Garth Golding was working as a massage therapist in the Auckland suburb of Penrose in 2013. He asked the female client to make herself comfortable, lie down on the massage table and to cover herself with a blanket which he left on the bed, a Health Practitioners Disciplinary Tribunal decision says.

After removing her clothing, including her underwear, the woman, who has permanent name suppression, lay down as requested.

Golding returned to the room and during the massage lowered the blanket to her hips and began "palpating the victim's lower back before commencing a series of stretches", the hearing heard.


He then "bent her leg exposing her genitalia to view", the decision says.

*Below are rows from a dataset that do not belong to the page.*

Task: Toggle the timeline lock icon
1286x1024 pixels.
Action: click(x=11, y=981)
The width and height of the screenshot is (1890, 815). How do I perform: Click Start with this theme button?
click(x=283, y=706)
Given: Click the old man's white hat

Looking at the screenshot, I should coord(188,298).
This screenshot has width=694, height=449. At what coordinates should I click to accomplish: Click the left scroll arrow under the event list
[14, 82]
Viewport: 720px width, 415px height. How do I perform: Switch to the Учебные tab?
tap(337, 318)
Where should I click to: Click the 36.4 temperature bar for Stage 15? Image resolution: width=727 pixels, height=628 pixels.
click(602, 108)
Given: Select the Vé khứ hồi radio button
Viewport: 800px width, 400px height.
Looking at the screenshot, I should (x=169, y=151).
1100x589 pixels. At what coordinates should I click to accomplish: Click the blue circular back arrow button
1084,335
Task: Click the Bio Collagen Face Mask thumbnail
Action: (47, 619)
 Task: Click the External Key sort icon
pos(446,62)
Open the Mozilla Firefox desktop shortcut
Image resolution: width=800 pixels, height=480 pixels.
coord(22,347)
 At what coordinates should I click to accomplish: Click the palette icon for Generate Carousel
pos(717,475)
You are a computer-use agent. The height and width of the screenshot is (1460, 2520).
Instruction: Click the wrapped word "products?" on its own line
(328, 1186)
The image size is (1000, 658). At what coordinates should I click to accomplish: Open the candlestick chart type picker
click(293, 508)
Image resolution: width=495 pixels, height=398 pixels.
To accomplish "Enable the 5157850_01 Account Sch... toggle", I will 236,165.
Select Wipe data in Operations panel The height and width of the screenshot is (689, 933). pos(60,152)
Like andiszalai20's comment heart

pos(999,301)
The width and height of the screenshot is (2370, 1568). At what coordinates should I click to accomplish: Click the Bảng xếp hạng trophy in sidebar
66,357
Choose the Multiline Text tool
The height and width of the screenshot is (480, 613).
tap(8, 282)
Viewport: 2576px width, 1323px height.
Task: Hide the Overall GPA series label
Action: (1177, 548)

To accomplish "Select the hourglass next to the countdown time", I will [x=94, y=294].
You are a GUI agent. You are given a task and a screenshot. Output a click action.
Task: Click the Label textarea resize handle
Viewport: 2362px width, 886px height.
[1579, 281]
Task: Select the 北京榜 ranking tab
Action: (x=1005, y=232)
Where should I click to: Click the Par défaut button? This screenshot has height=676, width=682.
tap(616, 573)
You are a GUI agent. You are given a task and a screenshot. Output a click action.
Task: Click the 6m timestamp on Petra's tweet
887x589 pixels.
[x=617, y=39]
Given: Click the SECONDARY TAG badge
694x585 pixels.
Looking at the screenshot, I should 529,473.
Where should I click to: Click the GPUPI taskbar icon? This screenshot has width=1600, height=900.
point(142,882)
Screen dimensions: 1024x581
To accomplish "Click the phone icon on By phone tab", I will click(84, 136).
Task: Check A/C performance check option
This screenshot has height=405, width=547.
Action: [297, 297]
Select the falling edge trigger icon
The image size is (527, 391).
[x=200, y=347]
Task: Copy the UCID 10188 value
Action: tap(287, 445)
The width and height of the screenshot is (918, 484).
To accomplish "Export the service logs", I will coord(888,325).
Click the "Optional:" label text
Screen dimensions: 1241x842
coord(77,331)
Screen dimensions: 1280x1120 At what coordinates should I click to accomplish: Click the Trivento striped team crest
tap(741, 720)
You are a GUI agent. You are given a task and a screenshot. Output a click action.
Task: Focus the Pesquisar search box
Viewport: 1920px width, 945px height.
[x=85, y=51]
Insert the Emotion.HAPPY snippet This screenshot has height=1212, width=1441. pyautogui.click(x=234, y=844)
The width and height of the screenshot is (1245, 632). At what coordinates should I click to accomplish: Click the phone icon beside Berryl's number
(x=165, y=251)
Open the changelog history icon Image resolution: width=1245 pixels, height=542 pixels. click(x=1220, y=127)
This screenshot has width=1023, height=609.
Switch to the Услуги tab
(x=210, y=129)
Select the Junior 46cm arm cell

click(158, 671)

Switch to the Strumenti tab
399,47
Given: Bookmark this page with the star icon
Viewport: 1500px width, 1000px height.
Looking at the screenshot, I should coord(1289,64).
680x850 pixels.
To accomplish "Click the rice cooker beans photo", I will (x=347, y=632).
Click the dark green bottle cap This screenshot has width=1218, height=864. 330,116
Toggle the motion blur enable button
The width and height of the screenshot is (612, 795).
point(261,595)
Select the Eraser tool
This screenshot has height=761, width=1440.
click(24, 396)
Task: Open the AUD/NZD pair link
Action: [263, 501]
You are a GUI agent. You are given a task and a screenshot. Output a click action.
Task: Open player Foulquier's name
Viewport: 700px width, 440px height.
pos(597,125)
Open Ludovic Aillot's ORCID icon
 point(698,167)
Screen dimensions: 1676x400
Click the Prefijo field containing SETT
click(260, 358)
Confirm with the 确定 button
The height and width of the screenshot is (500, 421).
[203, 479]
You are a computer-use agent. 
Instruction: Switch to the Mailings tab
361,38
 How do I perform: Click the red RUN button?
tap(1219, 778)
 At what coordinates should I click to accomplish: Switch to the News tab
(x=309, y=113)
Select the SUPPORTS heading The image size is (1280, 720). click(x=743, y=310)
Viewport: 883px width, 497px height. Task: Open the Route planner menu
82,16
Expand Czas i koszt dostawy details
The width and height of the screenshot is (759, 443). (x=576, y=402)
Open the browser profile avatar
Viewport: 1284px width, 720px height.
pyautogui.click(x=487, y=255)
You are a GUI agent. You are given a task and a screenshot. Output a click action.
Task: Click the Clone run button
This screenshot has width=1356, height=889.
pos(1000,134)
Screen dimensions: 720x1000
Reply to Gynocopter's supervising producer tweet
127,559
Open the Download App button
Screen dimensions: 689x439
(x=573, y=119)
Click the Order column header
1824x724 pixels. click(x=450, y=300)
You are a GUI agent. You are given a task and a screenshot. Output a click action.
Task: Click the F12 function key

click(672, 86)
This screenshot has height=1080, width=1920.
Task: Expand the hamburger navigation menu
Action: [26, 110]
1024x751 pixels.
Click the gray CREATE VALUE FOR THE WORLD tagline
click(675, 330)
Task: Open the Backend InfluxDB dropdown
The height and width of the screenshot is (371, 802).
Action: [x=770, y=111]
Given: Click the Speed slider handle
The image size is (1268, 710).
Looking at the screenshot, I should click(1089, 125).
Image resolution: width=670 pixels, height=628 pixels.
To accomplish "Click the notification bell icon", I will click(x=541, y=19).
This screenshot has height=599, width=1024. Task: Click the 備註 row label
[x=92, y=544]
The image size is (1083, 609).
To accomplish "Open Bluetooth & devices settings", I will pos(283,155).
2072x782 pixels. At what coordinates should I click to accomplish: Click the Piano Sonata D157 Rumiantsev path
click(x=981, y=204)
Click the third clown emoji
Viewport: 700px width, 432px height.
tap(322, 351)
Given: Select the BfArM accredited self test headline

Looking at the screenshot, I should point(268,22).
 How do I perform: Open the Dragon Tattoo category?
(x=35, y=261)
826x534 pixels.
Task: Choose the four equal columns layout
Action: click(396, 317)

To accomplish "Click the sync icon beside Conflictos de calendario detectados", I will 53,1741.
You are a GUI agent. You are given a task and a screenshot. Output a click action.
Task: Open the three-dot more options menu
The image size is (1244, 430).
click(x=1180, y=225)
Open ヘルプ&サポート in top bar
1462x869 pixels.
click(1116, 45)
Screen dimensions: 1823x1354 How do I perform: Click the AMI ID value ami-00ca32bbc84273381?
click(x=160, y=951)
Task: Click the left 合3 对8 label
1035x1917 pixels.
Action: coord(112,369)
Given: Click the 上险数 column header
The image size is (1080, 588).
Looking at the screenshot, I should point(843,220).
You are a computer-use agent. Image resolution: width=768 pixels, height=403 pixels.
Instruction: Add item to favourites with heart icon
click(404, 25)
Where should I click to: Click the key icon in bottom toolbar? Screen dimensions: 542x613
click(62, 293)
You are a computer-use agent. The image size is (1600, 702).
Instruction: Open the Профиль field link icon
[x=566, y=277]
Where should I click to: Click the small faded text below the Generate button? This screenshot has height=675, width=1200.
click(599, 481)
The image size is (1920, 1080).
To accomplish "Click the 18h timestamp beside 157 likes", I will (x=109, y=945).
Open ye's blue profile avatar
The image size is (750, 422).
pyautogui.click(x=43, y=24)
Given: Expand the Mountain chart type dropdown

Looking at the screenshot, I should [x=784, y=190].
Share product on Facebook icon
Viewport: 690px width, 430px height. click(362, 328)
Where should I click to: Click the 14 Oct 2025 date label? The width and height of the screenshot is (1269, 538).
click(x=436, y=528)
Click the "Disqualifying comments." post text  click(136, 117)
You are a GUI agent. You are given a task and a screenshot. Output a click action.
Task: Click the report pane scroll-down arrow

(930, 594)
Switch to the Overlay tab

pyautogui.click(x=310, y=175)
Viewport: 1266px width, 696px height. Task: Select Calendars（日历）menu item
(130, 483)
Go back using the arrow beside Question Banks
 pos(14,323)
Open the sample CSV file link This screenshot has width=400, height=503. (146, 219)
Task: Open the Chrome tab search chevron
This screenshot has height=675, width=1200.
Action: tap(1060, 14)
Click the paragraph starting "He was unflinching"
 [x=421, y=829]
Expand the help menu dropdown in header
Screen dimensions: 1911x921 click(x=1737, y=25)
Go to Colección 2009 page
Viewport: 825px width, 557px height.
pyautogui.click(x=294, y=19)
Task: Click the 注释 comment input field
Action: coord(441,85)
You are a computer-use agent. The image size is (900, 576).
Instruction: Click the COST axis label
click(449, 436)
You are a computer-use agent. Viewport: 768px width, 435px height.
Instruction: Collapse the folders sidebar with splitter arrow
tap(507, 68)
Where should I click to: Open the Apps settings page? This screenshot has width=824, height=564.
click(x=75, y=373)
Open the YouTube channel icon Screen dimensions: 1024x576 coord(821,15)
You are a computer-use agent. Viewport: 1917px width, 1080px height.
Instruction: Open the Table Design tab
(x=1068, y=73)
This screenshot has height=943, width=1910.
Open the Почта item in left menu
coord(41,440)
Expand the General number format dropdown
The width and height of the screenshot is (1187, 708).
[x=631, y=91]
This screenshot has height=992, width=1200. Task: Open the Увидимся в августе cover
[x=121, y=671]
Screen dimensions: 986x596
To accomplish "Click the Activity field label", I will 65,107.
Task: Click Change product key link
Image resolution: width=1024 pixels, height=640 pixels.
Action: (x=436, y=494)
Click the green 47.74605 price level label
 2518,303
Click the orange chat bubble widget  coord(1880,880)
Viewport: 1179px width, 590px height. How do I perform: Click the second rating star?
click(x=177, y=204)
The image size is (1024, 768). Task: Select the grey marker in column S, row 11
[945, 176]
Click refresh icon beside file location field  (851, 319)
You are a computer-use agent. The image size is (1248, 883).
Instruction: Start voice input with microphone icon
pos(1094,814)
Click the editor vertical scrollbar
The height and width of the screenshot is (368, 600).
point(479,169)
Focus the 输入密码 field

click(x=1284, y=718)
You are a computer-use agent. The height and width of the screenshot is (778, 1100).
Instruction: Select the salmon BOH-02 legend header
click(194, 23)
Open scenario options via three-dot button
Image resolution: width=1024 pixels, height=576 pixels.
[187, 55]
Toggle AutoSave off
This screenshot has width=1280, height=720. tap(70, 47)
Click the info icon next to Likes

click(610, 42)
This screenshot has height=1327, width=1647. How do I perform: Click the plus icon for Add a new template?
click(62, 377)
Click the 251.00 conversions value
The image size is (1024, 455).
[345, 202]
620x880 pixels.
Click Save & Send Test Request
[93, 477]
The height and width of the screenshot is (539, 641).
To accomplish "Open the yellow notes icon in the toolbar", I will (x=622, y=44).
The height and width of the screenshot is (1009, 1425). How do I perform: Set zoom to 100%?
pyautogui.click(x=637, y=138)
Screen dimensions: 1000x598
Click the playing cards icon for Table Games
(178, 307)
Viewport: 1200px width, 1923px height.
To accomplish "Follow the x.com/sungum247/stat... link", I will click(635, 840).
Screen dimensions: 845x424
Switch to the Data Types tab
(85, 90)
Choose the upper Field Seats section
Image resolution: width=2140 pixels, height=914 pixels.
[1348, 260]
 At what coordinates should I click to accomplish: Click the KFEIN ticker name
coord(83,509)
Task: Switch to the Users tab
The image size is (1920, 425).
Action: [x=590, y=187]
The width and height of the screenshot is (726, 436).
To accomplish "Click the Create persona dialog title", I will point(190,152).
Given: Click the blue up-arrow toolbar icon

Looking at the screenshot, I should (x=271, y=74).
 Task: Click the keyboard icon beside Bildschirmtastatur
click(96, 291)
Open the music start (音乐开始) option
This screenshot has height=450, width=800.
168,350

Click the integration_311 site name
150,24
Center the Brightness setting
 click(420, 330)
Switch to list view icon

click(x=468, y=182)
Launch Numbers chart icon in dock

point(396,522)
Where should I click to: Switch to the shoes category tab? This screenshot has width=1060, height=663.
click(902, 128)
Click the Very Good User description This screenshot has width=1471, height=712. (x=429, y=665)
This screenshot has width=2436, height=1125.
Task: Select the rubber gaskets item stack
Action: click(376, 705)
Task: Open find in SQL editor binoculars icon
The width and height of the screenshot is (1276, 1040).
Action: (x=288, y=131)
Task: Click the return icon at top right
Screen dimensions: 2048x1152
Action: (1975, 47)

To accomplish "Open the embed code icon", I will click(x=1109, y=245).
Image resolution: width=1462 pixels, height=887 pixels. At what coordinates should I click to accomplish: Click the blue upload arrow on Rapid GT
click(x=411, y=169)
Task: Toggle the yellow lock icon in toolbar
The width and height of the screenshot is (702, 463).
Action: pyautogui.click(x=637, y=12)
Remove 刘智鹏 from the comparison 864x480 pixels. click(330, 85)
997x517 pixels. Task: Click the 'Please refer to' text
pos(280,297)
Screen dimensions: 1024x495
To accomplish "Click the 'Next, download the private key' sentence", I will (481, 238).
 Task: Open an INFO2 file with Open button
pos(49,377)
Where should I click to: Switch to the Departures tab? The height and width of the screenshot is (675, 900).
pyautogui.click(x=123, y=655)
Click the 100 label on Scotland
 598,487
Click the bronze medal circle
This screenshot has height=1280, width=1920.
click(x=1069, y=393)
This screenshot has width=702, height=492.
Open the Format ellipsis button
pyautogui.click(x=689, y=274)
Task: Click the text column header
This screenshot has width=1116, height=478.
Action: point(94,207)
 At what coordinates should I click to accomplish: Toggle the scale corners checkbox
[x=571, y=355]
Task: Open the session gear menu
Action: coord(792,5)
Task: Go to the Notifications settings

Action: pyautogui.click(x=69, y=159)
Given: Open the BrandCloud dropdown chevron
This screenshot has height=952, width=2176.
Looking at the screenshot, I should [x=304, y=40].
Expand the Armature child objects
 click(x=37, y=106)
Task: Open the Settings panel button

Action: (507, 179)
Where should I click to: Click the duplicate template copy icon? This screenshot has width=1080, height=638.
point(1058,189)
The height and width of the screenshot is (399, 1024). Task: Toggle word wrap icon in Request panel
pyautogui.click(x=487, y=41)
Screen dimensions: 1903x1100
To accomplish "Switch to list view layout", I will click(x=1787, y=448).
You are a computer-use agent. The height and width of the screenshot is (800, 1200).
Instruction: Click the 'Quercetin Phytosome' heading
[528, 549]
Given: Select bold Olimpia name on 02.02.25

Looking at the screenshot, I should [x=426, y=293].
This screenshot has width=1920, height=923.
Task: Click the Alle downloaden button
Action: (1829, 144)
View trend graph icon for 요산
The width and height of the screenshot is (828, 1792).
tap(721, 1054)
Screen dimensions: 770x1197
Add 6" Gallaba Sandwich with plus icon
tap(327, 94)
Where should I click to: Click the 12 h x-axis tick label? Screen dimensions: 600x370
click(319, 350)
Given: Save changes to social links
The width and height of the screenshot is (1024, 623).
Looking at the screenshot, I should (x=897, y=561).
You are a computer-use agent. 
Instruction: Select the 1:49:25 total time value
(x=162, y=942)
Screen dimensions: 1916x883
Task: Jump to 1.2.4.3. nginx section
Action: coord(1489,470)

During the massage, the therapist then placed one hand in his trousers and touched himself while he continued to massage the woman with his other hand.

The woman heard the sound of the man touching himself and she turned around to confront him.

As the woman left the room, Golding offered her a refund, which made her more upset, the decision says.

Golding later pleaded guilty and was convicted of indecent assault at Auckland District Court in 2014.

Last year, Golding wrote a letter to the tribunal's executive officer.

In it, he said he "deeply regretted" his actions.

He also wrote about his struggles of finding a full-time job because of his conviction.

The hearing found the case was serious in nature and constituted a "gross breach of trust".

"It involves a practitioner who unquestionably breached the trust of the person with whom he was dealing in an environment which, although not clinical, was very similar in its nature," the decision stated.

However, it noted Golding was convicted and punished through the justice system, and therefore his punishment was of a lesser degree than it otherwise may have been.

He was fined $2250 and his practising certificate suspended for six months and ordered to be supervised with patients.